Fish 'sing' to communicate

How fish 'sing' to one another, and what message they are trying to convey
12 May 2023

Interview with 

Miles Parsons, Australian Institute of Marine Science


Coral reef fish


How fish sing in a bid to communicate with one another...

Will - What you're hearing right now are fish - singing fish. Okay. Perhaps singing is somewhat inaccurate, but you can't deny there's something remarkable about the sound being made. These noises in question were recorded as part of a series of papers released by the International Quiet Ocean Experiment. A group of scientists hoping to survey and ID fish based on their acoustics all over the ocean. The IQOE has an offshoot organization called the Global Library of Underwater Biological Sounds or GLUBS, yes. And member Miles Parsons took me through how fish make these sounds and what they tell us about the fish in question.

Miles - These sounds are produced for many species by particular muscles that are used to contract around a swim bladder. A swim bladder is a little gassiest body that they normally use for buoyancy, but several species of fish have developed the ability to use that swim bladder to produce sound. So these muscles contract around it, they change the shape of the swim bladder, and as that's pulsating, it creates noise. So if you can imagine that you have a healthier fish, a bigger fish, they have longer, stronger muscles that can contract around that swim bladder and that takes ever so slightly longer to do it. So they actually create a deeper sound because of that. And you'll actually find that in some species, the females that might be trying to meet a mate are attracted to the deepest sounding voice. So the size of the fish and the sounds it produces essentially are related and the sound gives information about the fish producing the sound.

Will - So these noises can create a handy sound profile when trying to ID fish in murky or dark water. Much easier than having a look. But the fish aren't making the noises for us, so what are they trying to say?

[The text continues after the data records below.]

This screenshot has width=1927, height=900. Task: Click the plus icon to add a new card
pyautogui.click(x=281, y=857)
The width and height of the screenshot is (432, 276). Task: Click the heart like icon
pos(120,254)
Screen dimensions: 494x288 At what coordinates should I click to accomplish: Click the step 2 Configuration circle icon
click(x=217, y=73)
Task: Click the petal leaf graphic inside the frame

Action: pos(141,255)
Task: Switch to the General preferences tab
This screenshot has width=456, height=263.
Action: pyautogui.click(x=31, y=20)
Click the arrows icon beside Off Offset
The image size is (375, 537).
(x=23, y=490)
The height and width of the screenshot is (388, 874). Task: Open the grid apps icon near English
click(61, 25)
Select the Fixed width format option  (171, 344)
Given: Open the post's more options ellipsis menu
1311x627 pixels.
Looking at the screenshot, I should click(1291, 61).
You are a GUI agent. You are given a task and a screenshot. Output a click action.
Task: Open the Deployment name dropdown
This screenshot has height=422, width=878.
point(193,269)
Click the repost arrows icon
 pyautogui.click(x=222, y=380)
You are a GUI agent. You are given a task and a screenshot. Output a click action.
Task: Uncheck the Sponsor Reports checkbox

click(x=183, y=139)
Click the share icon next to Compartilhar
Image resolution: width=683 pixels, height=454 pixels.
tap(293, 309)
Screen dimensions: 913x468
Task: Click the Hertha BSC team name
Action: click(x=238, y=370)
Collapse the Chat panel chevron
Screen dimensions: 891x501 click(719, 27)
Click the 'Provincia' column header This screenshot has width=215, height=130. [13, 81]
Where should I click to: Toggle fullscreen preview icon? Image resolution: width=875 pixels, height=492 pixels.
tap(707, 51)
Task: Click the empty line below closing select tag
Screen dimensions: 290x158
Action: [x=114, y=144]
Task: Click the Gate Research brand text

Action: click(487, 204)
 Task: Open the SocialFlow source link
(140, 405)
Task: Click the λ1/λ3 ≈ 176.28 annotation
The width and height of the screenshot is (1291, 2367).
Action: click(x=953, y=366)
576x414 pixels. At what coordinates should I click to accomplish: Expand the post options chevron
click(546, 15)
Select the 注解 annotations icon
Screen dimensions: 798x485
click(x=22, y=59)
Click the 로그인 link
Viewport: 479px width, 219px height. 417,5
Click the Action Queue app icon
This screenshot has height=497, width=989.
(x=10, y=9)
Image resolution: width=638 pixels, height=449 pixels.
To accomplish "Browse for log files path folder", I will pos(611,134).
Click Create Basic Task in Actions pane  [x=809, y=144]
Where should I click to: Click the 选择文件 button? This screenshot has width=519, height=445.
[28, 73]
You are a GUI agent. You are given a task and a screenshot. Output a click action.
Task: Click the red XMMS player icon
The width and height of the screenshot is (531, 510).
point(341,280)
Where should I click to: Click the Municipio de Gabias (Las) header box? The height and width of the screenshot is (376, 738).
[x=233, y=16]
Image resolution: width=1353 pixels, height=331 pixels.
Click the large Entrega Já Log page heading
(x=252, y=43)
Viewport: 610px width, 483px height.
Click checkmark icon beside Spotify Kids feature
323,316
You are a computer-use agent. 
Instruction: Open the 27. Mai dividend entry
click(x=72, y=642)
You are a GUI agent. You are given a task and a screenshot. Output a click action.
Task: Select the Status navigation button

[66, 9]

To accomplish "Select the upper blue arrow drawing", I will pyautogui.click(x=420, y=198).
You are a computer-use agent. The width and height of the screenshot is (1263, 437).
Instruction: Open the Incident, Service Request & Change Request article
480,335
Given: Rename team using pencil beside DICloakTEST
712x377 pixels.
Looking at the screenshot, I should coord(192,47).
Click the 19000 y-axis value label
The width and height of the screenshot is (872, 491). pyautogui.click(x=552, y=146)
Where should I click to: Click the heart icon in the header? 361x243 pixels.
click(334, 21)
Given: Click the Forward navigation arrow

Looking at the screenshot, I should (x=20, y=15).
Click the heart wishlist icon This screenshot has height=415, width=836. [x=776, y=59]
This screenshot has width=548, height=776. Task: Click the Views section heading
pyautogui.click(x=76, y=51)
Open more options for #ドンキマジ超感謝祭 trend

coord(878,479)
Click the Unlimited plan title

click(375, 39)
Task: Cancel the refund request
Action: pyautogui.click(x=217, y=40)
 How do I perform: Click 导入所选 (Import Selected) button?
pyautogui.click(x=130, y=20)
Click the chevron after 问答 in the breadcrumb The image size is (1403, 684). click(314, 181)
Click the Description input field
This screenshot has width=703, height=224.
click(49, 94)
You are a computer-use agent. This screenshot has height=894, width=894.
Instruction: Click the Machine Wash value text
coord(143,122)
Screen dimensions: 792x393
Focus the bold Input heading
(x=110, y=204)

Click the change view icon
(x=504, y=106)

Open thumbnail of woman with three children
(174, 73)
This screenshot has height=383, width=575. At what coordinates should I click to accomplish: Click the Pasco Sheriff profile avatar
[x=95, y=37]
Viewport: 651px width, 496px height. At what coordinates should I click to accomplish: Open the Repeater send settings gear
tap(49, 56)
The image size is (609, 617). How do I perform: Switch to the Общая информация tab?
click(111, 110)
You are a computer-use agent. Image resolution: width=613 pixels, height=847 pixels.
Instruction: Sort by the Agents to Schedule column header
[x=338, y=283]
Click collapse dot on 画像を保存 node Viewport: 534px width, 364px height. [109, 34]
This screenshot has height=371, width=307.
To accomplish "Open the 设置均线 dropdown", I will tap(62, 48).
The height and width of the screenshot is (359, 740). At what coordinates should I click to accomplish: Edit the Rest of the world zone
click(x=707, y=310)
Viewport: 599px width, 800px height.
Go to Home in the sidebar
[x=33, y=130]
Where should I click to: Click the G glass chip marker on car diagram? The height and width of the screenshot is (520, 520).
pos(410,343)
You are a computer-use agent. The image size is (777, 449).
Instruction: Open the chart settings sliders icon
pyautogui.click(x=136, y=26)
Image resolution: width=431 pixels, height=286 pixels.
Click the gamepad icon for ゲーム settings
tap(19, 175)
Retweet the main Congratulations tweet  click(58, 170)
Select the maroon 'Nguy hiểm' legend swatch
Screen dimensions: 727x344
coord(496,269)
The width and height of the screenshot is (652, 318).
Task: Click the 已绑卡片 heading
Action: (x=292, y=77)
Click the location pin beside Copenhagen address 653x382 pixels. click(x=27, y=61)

Miles - There's quite a few reasons why fishes produce sound. The main one is realistically spawning, or reproduction. They also make sounds in terms of territorial defense. There's also distress or alarm signals that they give off. And some species we think, actually communicate to each other to talk about feeding. So you get what you have called an evening chorus, which is a lot of fish coming together. Now, whether or not the sound they produce is a byproduct of feeding or it's actually fish calling on mass to tell others where the food is at. We're not quite sure, but there's a number of different reasons for why they produce sound.

Will - So now we know how they do it and what they're trying to communicate. Do these noises change as the environment does? What causes a fish to change its tune?

Miles - It's all really related to the behaviour that's associated with the sound. So if we use spawning as an example, in Australia we have in this one River we've got a big fish called the mulloway. And this makes a loud croaking sound. If you listen through the hull of a boat, it sounds like someone farting. Now that sound is produced with spawning and they are trying to time their spawning for the maximum chances of success for their eggs. So it happens mostly after sunset. It happens when temperatures are high enough in the water for the fish to be able to spawn successfully, and it happens after high tide when the tide will take the eggs out from the river out to sea. So realistically, lots of these spawning, or whatever communication purposes they're using for sound, can be related to long-term environmental effects. So you'll get daily patterns, you'll get tidal patterns, you can get lunar patterns and you'll get seasonal patterns.

Will - But the factors behind changing a fish's noise are not limited to naturally occurring events. Humans are never far from the subject of altering a natural habitat.

Miles - Yes. So the most typical one there is vessel noise. And you'll have some species of fish that have been shown to stop calling when there's a vessel nearby. But one of the main problems really would be the communication space that they have if they're being exposed to noise. So if you think about it from the fish's point of view, you have a male trying to attract a female. The female can hear it a long distance away if it's nice and quiet, so you've got a good chance of them meeting up and having a successful mate. But if there's boats around, then those chances are much lower, mainly because they're using sound as their main method of meeting.

Will - But sound and the marine environment isn't a complete match made in hell. There are still many good things that we can use marine acoustics for when it comes to protecting fish as well.

Miles - One of the uses that you've got is fisheries management. You can actually locate these fish by the timing of their calling and the sounds that they're making. So that means that you can work out when and where their best chances of spawning are. And you can use that to identify what we call essential fish habitat. And in some cases you could have a space and timing based closure of a fishery so you can identify the periods where you don't want to have someone targeting them. And you can use that to help manage the fishery.